Teoloji (Kelam) ve hilafiyat uleması iman ve amel ilişkisi üzerine, amel imandan bir cüz müdür, şartı veya bir semeresi midir, diye ne kadar münakaşa ederlerse etsinler, hepsi şunda müttefiktirler ki, amel iman-i kamilden ayrılmaz.
fiu hadis-i şerif imanı gerçek şekilde tasvir etmektedir: “iman boş amel ve kuru süsten ibaret değildir; iman kalpte yer eden ve amal ile tasdik edilen bir şeydir”106.

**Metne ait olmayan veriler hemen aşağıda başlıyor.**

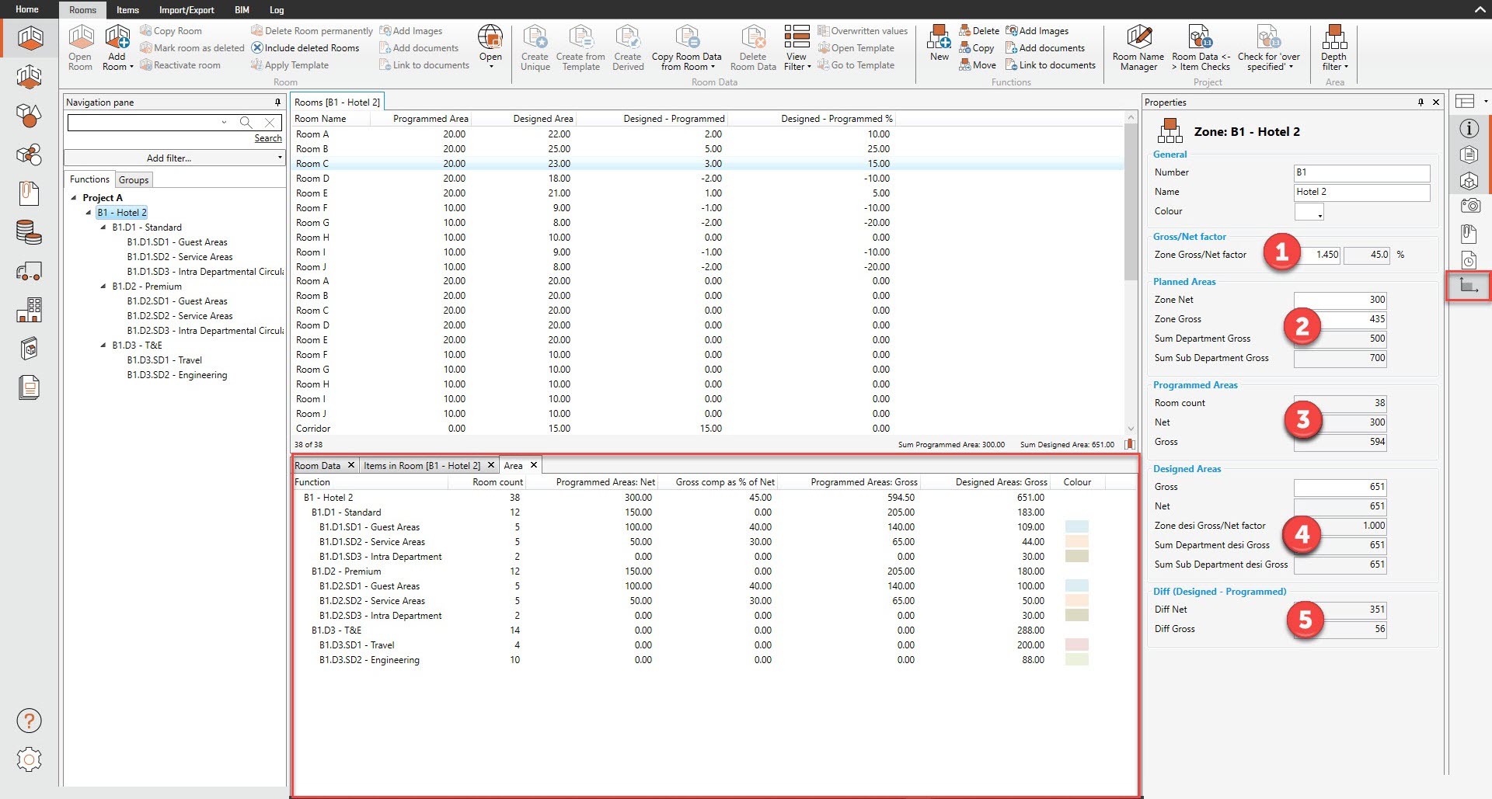Screen dimensions: 1492x799
Task: Open settings gear in left sidebar
Action: click(x=29, y=759)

(106) Hadisi Ebü’n-Neccar Firdevs’te Enes’ten rivayet etmiş; Suyuti de zayıf olduğunu söylemiştir.
Kur’an-ı Kerim yetmişten fazla yerde imanı amelle birlikte zikretmiş, sırf amelle de yetinmemiş, amel-i salih olmasını istemiştir. Bu, Kur’an’ın veciz kelimelerinden biridir. Dine ve dünyaya yararlı, ferdi ve toplumu ıslah eden, maddi ve manevi hayatı düzenleyen her çeşit iş demektir.
İMAN VE ÜRETİM
Üretim derken özellikle ekonomik, genellikle maddi ve manevi üretimi kasdediyoruz. Zira bazıları sanıyorlar ki, iman ve itikat üretimi durdurur, hareketine engel olur. Çünkü insan ruhundaki hayat sevgisini, maddi çalışma isteğini öldürür. Çünkü insan kaderinin elinde oyuncaktır, hürriyeti yoktur. Zaten hayat da çalışmaya, ilgilenmeye değmez. Böyle bir imanlı toplum zarara uğrar ve hayat geriler.
İşte bu, dini ve imanı tanımayan cahillerin yaydıkları evhamlardır. Gerçek şudur ki, iman, üretimin en büyük teşvikçisidir. Eğer insanlar biraz düşünseler ve insaf etseler bunun böyle olduğunu görürler. İnsanlar gayret göstermez ve çalışmazlarsa, işler sağlam ve muhkem yapılmazsa üretim artmaz. Bütün bunlar da ancak güven ve ihlas ortamında gerçekleşir. Bu da güçlü bir etken, yenilmez bir muharrik ister. Acaba imandan daha kuvvetli bir etken var mıdır?